5. **Lock down** — `TUWUNEL_ALLOW_REGISTRATION=false` + re-added image
`ignore_changes`; applied. Registration now returns `403 M_FORBIDDEN`.
6. **Cleanup** —
- `stacks/vault`: removed the `pg_matrix` static role + its `allowed_roles`
entry (targeted apply — the full plan also wanted an **unrelated** OIDC
`tune`-TTL change, deliberately NOT applied; see residual items).
- Dropped the orphaned `matrix` Postgres DB (16 MB) + `matrix` role on the
CNPG primary (`pg-cluster-2`).
- Docs updated: `.claude/CLAUDE.md` (PG-rotation list), `service-catalog.md`,
`upgrade-config.json` (removed synapse image-rename + matrix PG entry),
`authentication.md` + `authentik-state.md` (Matrix OIDC → orphaned).
## Rollback
Fresh start was confirmed, so there is no Synapse data to preserve. To revert the
*service*: restore the Synapse `main.tf` from git, re-add the `pg_matrix` Vault
role, and restore the `matrix` Postgres DB from the daily per-db dump
(`/backup/per-db/matrix/`). The reused encrypted PVC still holds Synapse's old
`homeserver.yaml` / signing key / media at the volume root alongside the new
RocksDB dir.
## Residual / follow-up items (flagged to user)
- **Authentik Matrix OAuth2 app — REMOVED 2026-06-08** (user-confirmed). It was
UI-managed (NOT in the authentik TF stack), so it was deleted via the Authentik
API: application `matrix` + OAuth2 provider `pk=6`. tuwunel uses native password
auth, so nothing consumed it.
- **Pre-existing drift in `stacks/vault`**: `vault_jwt_auth_backend.oidc` shows a
`tune` diff (explicit `768h` default/max lease TTLs being dropped). This
predates this migration and was **not** applied. Resolve separately.
- **Synapse leftover files** remain on the encrypted PVC volume root (unused by
tuwunel). Can be `rm`'d after confidence in the new server.
## Follow-up: open registration + bot mitigations (2026-06-08, user-chosen)

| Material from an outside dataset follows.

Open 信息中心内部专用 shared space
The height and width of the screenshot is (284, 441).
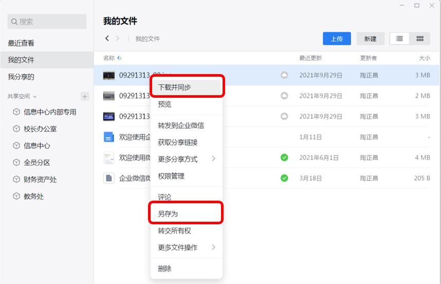click(50, 112)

Registration was opened **fully (tokenless)** — `TUWUNEL_ALLOW_REGISTRATION=true`
+ `TUWUNEL_YES_I_AM_VERY_VERY_SURE_I_WANT_AN_OPEN_REGISTRATION_SERVER_PRONE_TO_ABUSE=true`,
dropped the `TUWUNEL_REGISTRATION_TOKEN` env (the Vault `secret/matrix` token +
`matrix-secrets` ESO are kept for one-env-change revert to token-gated). tuwunel
has **no CAPTCHA** (only Synapse does) and a browser challenge would break native
clients, so bot defense is layered instead:
- **Traefik rate-limit on `/register`** — a `register-ratelimit` Middleware
(`stacks/matrix`) on a path-scoped `ingress_register` carve-out (longer prefix
wins over the catch-all). Keyed on the **request Host (global `/register` cap),
not source IP** — because the host is reachable both via Cloudflare-IPv4
(`CF-Connecting-IP`) and **IPv6-direct (HE tunnel → pfSense HAProxy → Traefik,
no CF header)**; a per-source key let IPv6 bots bypass entirely (found during
testing). 10/min, burst 20, **per Traefik replica (×3)**.
- **CrowdSec** (already on the ingress chain) is the hard backstop — bans abusive
IPs on both paths; covers the per-replica looseness of the soft rate-limit.
- **Notification:** Loki ruler rule `MatrixNewUserRegistered` (`stacks/monitoring`,
matches `... registered on this server`, never the rejection line) → `lane=security`
→ existing `#security` Slack receiver. Also note tuwunel's admin bot
(`@conduit:matrix.viktorbarzin.me`) **natively posts every registration to the
server admin room**, so there's an in-Matrix notice too.
- **Verification:** open signup returns 200 (`@regtest1`, since deactivated via
`!admin users deactivate` in the admin room); Traefik access logs confirm
`/register` routes through the rate-limited carve-out router. A live 429 was not
force-tested (per-replica burst ~60 across 3 replicas; avoided hammering so as
not to trip CrowdSec on the test source IP).
**Add a user:** anyone can self-register now. To provision manually instead:
`!admin users create-user <name>` in the admin room (first user `@viktor` is admin).
**Revert to token-gated:** drop the YES_I_AM... flag, re-add `TUWUNEL_REGISTRATION_TOKEN`.